The criticality of financial inclusion in propelling greater economic growth cannot be overstated. Access to financial offerings makes people feel more empowered and fiscally aware. With seamless access to savings and credit, people become more aspirational, competitive, and productive. But given the inadequacy of the telecom infrastructure in many regions, millions of people remain unserved and underbanked.

Goals such as economic emancipation and poverty alleviation require equitable distribution and mobilization of resources and capital. As mobile and broadband penetration rises globally, it offers great hope that financial inclusion initiatives via digital technology will benefit the marginalized masses. Digital technologies help in minimizing the operating costs of banks, NBFCs, and fintech firms in providing banking and allied financial services, particularly in rural and unbanked areas.

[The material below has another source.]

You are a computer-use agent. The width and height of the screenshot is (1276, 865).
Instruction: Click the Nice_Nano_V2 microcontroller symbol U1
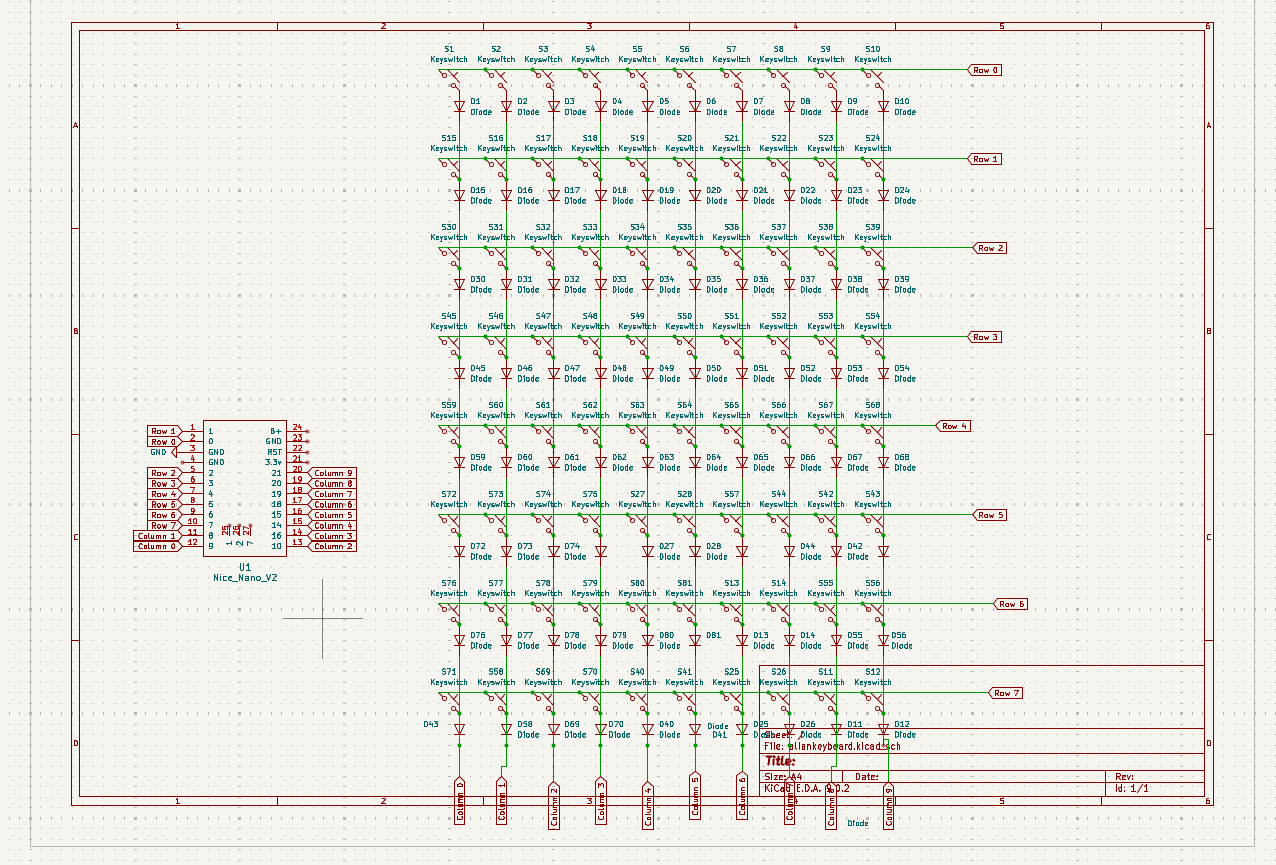tap(243, 490)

Be it artificial intelligence, machine learning, blockchain, or big data analytics, a variety of new-age technologies are amplifying the opportunities and driving greater penetration of fiscal services by creating a digitally-enabled financial ecosystem. Consider blockchain, which is now being used beyond cryptocurrencies. As an inviolable record of data and transactions, it is facilitating greater financial inclusion and freedom via multiple applications. While Coinbase uses it to promote Person-to-Person payments, it is used by Bitland in Honduras and Ghana to verify properties.

What’s more, these tech solutions are even empowering unbanked people in the developed nations, such as the US, by providing attractive and seamless customer experiences. Through elegant and simple services, users can seamlessly access financial systems without complications. For instance, ‘saving circles’ in the US (termed ARAC) are an attractive option for those without checking account access, permitting them to receive and lend funds to persons they trust, wherein each circle member contributes a sum of money every month and a specific member receives the overall amount each month. These circles are now being digitized to boost accessibility.

 

Competitive, cost-efficient offerings Digital

By augmenting access to banking infrastructure and improving financial health, tech-powered services are assisting consumers to better manage their savings. Through better credit scores, small-scale entrepreneurs can avail of loans from legacy lenders or fintech firms at more competitive interest rates.

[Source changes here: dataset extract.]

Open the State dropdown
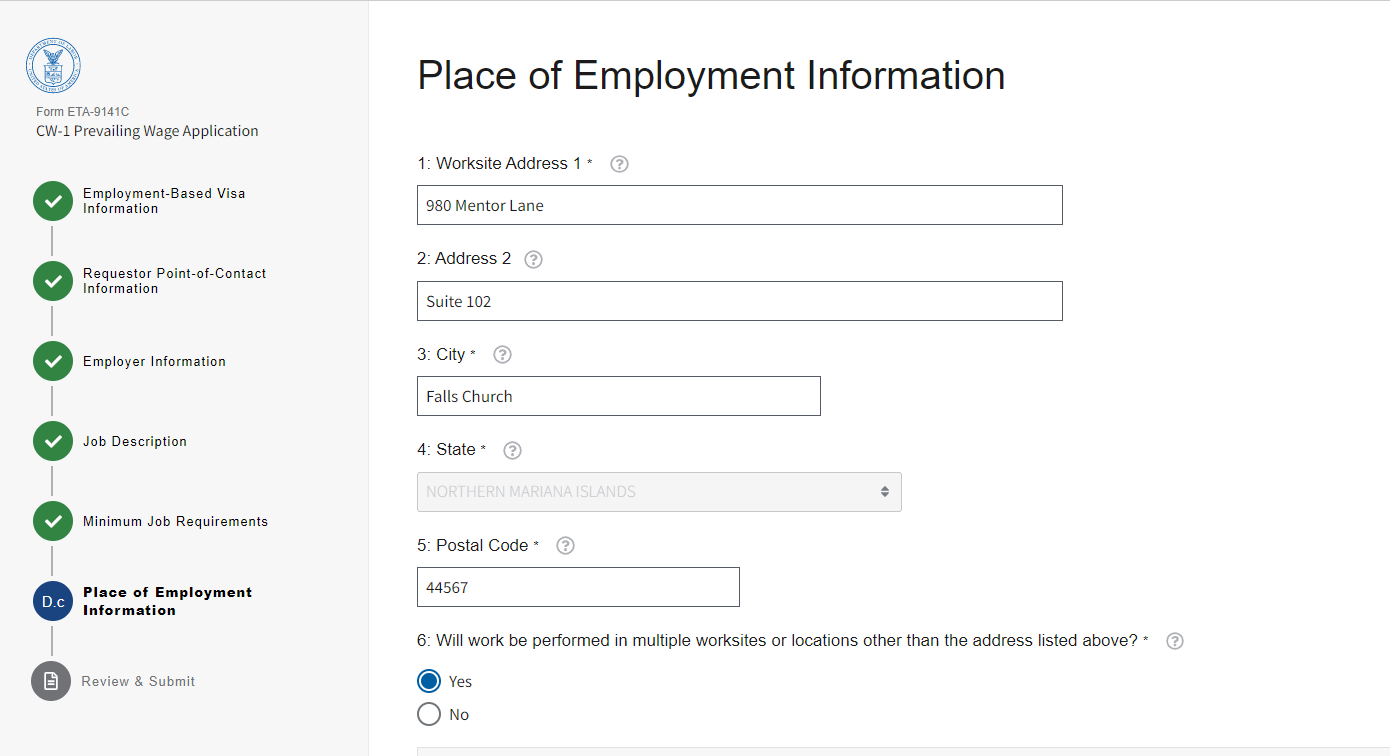 (x=659, y=492)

Thanks to non-traditional digital sources that gauge the creditworthiness of prospective borrowers, financial inclusion is receiving a boost through fintech firms and other new-age lenders. Additionally, the application of big data analytics is enabling these entities to provide customers with bespoke packages of financial products and services.

TerraPay’s technology platform is designed to offer ease and accessibility, enabling our partners to join our global payments highway. Our commercial design lies very much on a lump sum fee per transaction and a very competitive rate given to partners. This will allow those partners to re-design their pricing structure and make it more competitive and affordable to their consumers, who were always wary of using them because they were considered to be a rip-off. Imagine, a transaction that used to be sent to India from the Gulf priced at 35 Dhs each, is now sold to the same customers for as low as 10 Dhs per transaction and sometimes promoted with the fee waived and in a much more efficient scheme. Financial inclusion is enabled in the above example by our commercial proposition which has enabled customer-facing companies to get more competitive, allowing them to reach a new segment of customers who never considered them as an option due to their high fees per transaction or a lack of confidence that their money is secure, hence using illegal systems to transfer money. On the other hand, as 2/3 of the earning population remains underserved, our commercial design and our technology allowed banks, FIs, and telcos to become more accessible and this creates the first step for the unbanked or underserved to receive some attention in being offered financial services that they may not have dreamt of before.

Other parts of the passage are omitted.